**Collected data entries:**

- Opening Delimiter -

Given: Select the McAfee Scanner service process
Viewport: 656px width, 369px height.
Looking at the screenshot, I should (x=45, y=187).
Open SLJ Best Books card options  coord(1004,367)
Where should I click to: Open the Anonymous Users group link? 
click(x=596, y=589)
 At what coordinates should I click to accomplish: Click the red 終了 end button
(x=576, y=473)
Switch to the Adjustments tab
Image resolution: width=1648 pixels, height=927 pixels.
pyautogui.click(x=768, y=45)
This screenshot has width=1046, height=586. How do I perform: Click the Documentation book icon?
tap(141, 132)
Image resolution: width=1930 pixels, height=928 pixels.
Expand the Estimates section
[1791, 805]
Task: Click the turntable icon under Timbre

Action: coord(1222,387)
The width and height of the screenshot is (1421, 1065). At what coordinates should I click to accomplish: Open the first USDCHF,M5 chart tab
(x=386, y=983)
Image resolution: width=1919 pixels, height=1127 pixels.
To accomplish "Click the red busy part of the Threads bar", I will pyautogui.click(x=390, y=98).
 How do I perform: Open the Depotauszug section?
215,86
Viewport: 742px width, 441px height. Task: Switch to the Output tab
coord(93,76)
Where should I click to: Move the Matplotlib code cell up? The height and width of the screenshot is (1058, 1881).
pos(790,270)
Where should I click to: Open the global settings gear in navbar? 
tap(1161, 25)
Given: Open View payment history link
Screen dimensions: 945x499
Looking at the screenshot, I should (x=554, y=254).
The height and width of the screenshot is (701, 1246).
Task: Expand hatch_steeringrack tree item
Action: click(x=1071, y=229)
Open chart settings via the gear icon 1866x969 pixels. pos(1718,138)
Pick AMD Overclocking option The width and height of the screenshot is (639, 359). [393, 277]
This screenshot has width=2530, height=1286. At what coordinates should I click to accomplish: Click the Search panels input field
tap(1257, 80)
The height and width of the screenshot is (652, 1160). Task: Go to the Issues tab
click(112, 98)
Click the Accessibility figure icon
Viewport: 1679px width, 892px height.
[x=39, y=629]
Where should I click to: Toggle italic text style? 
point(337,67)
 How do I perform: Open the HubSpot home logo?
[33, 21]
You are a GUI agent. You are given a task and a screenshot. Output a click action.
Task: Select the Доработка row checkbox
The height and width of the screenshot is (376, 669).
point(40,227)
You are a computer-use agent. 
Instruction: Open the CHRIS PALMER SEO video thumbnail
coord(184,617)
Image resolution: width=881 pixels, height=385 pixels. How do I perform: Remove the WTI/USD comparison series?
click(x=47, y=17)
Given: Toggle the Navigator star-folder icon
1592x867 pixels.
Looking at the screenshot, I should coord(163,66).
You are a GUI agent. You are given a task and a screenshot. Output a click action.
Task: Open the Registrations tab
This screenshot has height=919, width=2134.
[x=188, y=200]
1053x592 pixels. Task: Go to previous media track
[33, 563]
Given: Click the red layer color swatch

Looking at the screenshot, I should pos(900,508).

- Closing Delimiter -

**Task brief:**
Every entry above must be reproduced word for word.

**Solution below:**
Given: Select the McAfee Scanner service process
Viewport: 656px width, 369px height.
Looking at the screenshot, I should (x=45, y=187).
Open SLJ Best Books card options  coord(1004,367)
Where should I click to: Open the Anonymous Users group link? 
click(x=596, y=589)
 At what coordinates should I click to accomplish: Click the red 終了 end button
(x=576, y=473)
Switch to the Adjustments tab
Image resolution: width=1648 pixels, height=927 pixels.
pyautogui.click(x=768, y=45)
This screenshot has width=1046, height=586. How do I perform: Click the Documentation book icon?
tap(141, 132)
Image resolution: width=1930 pixels, height=928 pixels.
Expand the Estimates section
[1791, 805]
Task: Click the turntable icon under Timbre

Action: coord(1222,387)
The width and height of the screenshot is (1421, 1065). At what coordinates should I click to accomplish: Open the first USDCHF,M5 chart tab
(x=386, y=983)
Image resolution: width=1919 pixels, height=1127 pixels.
To accomplish "Click the red busy part of the Threads bar", I will pyautogui.click(x=390, y=98).
 How do I perform: Open the Depotauszug section?
215,86
Viewport: 742px width, 441px height. Task: Switch to the Output tab
coord(93,76)
Where should I click to: Move the Matplotlib code cell up? The height and width of the screenshot is (1058, 1881).
pos(790,270)
Where should I click to: Open the global settings gear in navbar? 
tap(1161, 25)
Given: Open View payment history link
Screen dimensions: 945x499
Looking at the screenshot, I should (x=554, y=254).
The height and width of the screenshot is (701, 1246).
Task: Expand hatch_steeringrack tree item
Action: click(x=1071, y=229)
Open chart settings via the gear icon 1866x969 pixels. pos(1718,138)
Pick AMD Overclocking option The width and height of the screenshot is (639, 359). [393, 277]
This screenshot has width=2530, height=1286. At what coordinates should I click to accomplish: Click the Search panels input field
tap(1257, 80)
The height and width of the screenshot is (652, 1160). Task: Go to the Issues tab
click(112, 98)
Click the Accessibility figure icon
Viewport: 1679px width, 892px height.
[x=39, y=629]
Where should I click to: Toggle italic text style? 
point(337,67)
 How do I perform: Open the HubSpot home logo?
[33, 21]
You are a GUI agent. You are given a task and a screenshot. Output a click action.
Task: Select the Доработка row checkbox
The height and width of the screenshot is (376, 669).
point(40,227)
You are a computer-use agent. 
Instruction: Open the CHRIS PALMER SEO video thumbnail
coord(184,617)
Image resolution: width=881 pixels, height=385 pixels. How do I perform: Remove the WTI/USD comparison series?
click(x=47, y=17)
Given: Toggle the Navigator star-folder icon
1592x867 pixels.
Looking at the screenshot, I should coord(163,66).
You are a GUI agent. You are given a task and a screenshot. Output a click action.
Task: Open the Registrations tab
This screenshot has height=919, width=2134.
[x=188, y=200]
1053x592 pixels. Task: Go to previous media track
[33, 563]
Given: Click the red layer color swatch

Looking at the screenshot, I should pos(900,508).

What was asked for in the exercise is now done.